◆ WHAT TO DO ◆
a) Decide whether each statement agrees with the flood insurance article: (i) premium increases for some policyholders begin on April 1, 2022; (ii) private insurers started offering flood insurance after the Great Flood of 1927; (iii) the National Flood Insurance Act of 1968 created the NFIP. Answer yes or no for each, quoting the words from the article that settle it.
b) Output the part of the flood insurance article from "Two years later, the" to "after Superstorm Sandy.", copied word for word.
c) Pick up the article on flood insurance at the point where it stops, and keep writing it.

◆ TEXT EXCERPT ◆

Starting Oct. 1, new policies will be subject to the new rating methods, and existing policyholders who are eligible for renewal will immediately be able to take advantage of decreases in their premiums. Premium increases for others won’t kick in until April 1, 2022.

Given that many policyholders will see their premiums increase, it’s no surprise that many oppose the change. A City Council in Texas recently unanimously approved a resolution opposing the new rating system, and politicians like Republican Congressman Steve Scalise from Louisiana are speaking out against it as their constituents complain about rate increases. But FEMA and others say the changes are necessary if the NFIP is going to survive. 

This aerial view shows refugee camps set up to shelter those without homes in the aftermath of the Mississippi River flooding, April 25, 1927. The Mississippi River burst its manmade levees April 20 after torrential rains, leaving people without homes and dependent on the Red Cross for food and shelter.
Credit: AP Photo

Inception

During the first five months of 1927, the U.S. was hit by five storms, each of them bigger than any single storm in the previous ten years. Eventually deluge after deluge became too much to bear, levees burst, and the swollen Mississippi River flooded some 27,000 square miles of land across seven states from Illinois down to Louisiana.

“Once more war is on between the mighty old dragon that is the Mississippi River and his ancient enemy, man,” read The New York Times on May 1, 1927. 

As a result, between 250 and 1,000 people died, more than 600,000 people were left homeless (most of them racial or ethnic minorities) and property losses topped $1 billion (which at the time was about a third of the federal budget), making the Great Flood of 1927, as it came to be called, one of the costliest disasters in U.S. history.

Flood insurance had been offered by private insurers since 1895, but many of them fled the marketplace after the Great Flood, just as the country was about to enter the Great Depression. 

After several failed attempts to create a national system of flood insurance, Congress eventually passed the Southeast Hurricane Disaster Relief Act in 1965 after Hurricane Betsy inundated New Orleans. A resulting federal report stressed a dual purpose for flood insurance: 1) Offer financial relief and 2) Regulate land use and development in floodplains.

The report sounded optimistic that a flood insurance program could succeed, but also included a warning: “For the Federal Government to subsidize low premium disaster insurance or provide insurance in which premiums are not proportionate to risk would be to invite economic development in floodplain areas. Further, insurance coverage is necessarily restricted to tangible property; no matter how great a subsidy might be made, it could never be sufficient to offset the tragic personal consequences which would follow enticement of the population into hazard areas.”

Two years later, the National Flood Insurance Act of 1968 created the NFIP.

The iconic half house of Union Beach, New Jersey, is seen after Superstorm Sandy.
Credit: Sky Cinema

A warning unheeded

Since then, local planning authorities and land-use regulators have largely been unable, or unwilling, to prioritize flood mitigation over development, despite several features in the National Flood Insurance Program meant to encourage them to do so. 

“Local communities, especially on the coast, which is my specialty, have economic incentives to develop anywhere, including in a floodplain,” said Pulitzer Prize-winning journalist Gilbert Gaul, author of The Geography of Risk: Epic Storms, Rising Seas, and the Cost of America’s Coasts. “They want to build their tax bases, they want to build their communities, they want to build their towns, they want to sell them houses and get tax revenues.”

◆ DATA SHOWN ◆
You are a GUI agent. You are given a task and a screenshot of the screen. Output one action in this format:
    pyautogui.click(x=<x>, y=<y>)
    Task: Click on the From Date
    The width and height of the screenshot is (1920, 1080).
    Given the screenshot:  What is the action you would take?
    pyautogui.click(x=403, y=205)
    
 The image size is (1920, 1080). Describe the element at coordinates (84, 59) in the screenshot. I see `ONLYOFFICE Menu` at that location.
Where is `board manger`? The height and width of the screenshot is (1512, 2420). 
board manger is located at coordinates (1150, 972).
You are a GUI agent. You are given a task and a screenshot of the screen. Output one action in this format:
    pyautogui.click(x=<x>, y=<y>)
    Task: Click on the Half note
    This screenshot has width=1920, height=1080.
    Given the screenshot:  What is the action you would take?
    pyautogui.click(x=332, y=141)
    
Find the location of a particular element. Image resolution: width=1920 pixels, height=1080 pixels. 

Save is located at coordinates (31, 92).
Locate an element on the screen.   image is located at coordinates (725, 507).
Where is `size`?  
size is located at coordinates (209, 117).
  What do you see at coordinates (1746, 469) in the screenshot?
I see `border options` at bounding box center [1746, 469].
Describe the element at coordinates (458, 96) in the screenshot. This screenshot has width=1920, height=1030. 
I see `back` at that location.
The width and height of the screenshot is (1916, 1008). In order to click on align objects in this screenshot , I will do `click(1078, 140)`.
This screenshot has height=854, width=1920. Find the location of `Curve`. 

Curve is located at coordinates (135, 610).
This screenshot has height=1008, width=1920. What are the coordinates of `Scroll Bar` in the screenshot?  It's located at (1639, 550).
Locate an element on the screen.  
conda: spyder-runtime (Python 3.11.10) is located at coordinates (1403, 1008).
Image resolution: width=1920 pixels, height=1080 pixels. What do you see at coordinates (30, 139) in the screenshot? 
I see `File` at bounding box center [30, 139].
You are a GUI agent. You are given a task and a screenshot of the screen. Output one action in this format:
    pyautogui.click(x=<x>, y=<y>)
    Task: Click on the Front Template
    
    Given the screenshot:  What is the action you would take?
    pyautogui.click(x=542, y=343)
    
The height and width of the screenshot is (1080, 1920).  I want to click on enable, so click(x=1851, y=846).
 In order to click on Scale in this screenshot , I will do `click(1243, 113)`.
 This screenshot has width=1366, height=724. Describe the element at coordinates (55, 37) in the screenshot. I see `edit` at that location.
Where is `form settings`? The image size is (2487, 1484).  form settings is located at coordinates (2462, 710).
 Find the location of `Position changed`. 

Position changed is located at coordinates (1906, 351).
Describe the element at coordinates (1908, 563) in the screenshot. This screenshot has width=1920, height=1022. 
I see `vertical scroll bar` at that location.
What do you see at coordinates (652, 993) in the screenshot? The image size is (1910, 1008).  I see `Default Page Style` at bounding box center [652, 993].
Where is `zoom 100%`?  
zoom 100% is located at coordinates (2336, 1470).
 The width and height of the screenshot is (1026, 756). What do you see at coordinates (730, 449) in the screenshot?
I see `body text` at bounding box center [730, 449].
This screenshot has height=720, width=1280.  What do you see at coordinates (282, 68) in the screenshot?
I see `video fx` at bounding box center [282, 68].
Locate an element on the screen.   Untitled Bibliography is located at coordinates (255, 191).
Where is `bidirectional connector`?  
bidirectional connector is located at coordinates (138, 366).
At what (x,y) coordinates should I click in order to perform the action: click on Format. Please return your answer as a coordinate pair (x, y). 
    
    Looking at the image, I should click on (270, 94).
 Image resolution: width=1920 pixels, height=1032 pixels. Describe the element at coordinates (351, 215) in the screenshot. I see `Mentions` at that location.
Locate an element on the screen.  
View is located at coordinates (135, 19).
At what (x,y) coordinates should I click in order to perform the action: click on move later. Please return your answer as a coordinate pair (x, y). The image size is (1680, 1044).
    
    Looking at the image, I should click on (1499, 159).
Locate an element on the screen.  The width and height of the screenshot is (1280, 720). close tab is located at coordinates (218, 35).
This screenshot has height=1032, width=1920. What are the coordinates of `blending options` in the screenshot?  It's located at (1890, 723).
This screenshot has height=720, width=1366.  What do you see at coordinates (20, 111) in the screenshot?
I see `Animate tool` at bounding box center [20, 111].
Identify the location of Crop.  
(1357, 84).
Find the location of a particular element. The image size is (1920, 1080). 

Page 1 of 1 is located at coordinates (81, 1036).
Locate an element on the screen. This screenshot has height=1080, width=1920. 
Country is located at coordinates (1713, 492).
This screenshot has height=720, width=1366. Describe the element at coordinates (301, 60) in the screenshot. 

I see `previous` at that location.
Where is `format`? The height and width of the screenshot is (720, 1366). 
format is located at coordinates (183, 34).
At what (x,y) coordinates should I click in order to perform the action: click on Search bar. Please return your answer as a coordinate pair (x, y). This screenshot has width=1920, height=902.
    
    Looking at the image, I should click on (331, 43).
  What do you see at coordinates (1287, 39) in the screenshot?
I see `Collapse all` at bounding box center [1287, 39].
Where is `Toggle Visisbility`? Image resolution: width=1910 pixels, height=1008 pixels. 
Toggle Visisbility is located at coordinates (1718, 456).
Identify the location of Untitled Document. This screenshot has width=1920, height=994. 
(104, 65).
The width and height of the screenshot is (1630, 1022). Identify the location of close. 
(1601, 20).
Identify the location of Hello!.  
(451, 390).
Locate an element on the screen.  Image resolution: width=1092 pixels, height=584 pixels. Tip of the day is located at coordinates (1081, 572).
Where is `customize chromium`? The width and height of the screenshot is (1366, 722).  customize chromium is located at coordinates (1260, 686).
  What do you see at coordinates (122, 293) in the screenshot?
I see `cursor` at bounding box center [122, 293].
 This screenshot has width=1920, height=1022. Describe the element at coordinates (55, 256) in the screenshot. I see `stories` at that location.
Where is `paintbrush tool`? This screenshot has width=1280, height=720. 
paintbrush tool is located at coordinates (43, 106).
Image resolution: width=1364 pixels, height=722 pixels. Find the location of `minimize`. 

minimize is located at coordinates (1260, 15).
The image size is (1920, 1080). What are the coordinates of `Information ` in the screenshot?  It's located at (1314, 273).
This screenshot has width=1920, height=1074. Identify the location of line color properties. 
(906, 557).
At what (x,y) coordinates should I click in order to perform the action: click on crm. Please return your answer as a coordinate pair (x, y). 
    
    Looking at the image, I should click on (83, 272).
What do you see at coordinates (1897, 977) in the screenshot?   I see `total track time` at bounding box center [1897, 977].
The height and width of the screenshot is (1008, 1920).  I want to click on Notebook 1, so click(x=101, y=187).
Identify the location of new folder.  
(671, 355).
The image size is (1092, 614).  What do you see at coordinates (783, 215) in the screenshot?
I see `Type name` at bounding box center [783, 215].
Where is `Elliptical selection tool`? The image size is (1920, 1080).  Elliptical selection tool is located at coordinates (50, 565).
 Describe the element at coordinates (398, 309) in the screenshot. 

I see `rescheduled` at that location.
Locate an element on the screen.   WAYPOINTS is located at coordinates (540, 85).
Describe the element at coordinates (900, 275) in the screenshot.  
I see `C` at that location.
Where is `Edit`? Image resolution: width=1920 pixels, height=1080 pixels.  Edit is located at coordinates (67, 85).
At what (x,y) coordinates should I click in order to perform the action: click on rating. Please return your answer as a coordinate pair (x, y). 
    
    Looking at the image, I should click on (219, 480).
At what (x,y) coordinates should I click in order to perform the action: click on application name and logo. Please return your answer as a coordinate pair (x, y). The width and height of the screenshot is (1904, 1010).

◆ TASK ANSWERS ◆
a)
(i) Yes: "Premium increases for others won’t kick in until April 1, 2022."
(ii) No: "Flood insurance had been offered by private insurers since 1895"
(iii) Yes: "Two years later, the National Flood Insurance Act of 1968 created the NFIP."

b)
Two years later, the National Flood Insurance Act of 1968 created the NFIP.

The iconic half house of Union Beach, New Jersey, is seen after Superstorm Sandy.

c)
In New Jersey, for example, Republican Gov. Tom Kean tried to restrict coastal land development in the 1980s, but his efforts were stymied by major lobbying efforts led by home builders. In 1994, the state passed a law allowing washed-out properties to be rebuilt in the same spot. In 2012 Hurricane Sandy destroyed about 346,000 homes and caused billions of dollars worth of damage in New Jersey alone.

“People opposed every one of our measures because short-sighted people say ‘Let’s enjoy it today, don’t worry about tomorrow,’” Kean told The Huffington Post

This pattern has repeated itself time and time again across the country, supporting one of the program’s main criticisms: that federal disaster-relief programs don’t actually promote risk averse behavior, as many hoped the NFIP would. Rather, they incentivize people to take risks they otherwise wouldn’t — like living on a flood-prone coastline — and reward them when their luck inevitably runs out.

In the case of the NFIP, this plays out in two ways:

  1. Subsidies: The premium rates for most NFIP policies are supposed to reflect the true flood risk, but Congress has required FEMA to subsidize flood insurance for properties built before their community’s first flood insurance rate map was produced. FEMA also grandfathers in properties at their rate from past rate maps.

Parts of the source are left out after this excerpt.